Et elle se lança dans une de ces trombes de paroles auxquelles elle excellait.

— Ne dites pas de paroles oiseuses, s’écria sèchement Fraisier en arrêtant sa cliente. Au fait ! au fait ! et vivement

— Eh bien ! et voilà comment ça s’est fait.

Elle raconta la scène telle qu’elle venait de se passer.

— Je ne vous ai rien fait perdre, répondit Fraisier. Ces deux messieurs doutaient de votre probité, puisqu’ils vous ont tendu ce piège ; ils vous attendaient, ils vous épiaient !… Vous ne me dites pas tout… ajouta l’homme d’affaires en jetant un regard de tigre sur la portière.

— Moi ! vous cacher quelque chose !… après tout ce que nous avons fait ensemble !… dit-elle en frissonnant.

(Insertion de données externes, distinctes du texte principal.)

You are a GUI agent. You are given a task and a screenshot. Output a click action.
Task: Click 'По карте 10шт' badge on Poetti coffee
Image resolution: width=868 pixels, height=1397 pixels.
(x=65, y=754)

— Mais, ma chère, je n’ai rien commis de répréhensible ! dit Fraisier en manifestant ainsi l’intention de nier sa visite nocturne chez Pons.

La Cibot sentit ses cheveux lui brûler le crâne, et un froid glacial l’enveloppa.

— Comment ?… dit-elle hébétée.

— Voilà l’affaire criminelle toute trouvée !… Vous pouvez être accusée de soustraction de testament, répondit froidement Fraisier.

La Cibot fit un mouvement d’horreur.

— Rassurez-vous, je suis votre conseil, reprit-il. Je n’ai voulu que vous prouver combien il est facile, d’une manière ou d’une autre, de réaliser ce que je vous disais. Voyons ! qu’avez-vous fait pour que cet Allemand si naïf se soit caché dans la chambre à votre insu ?…

— Rien, c’est la scène de l’autre jour, quand j’ai soutenu à monsieur Pons qu’il avait eu la berlue. Depuis ce jour-là, ces deux messieurs ont changé du tout au tout à mon égard. Ainsi vous êtes la cause de tous mes malheurs, car si j’avais perdu de mon empire sur monsieur Pons, j’étais sûre de l’Allemand qui parlait déjà de m’épouser, ou de me prendre avec lui, c’est tout un !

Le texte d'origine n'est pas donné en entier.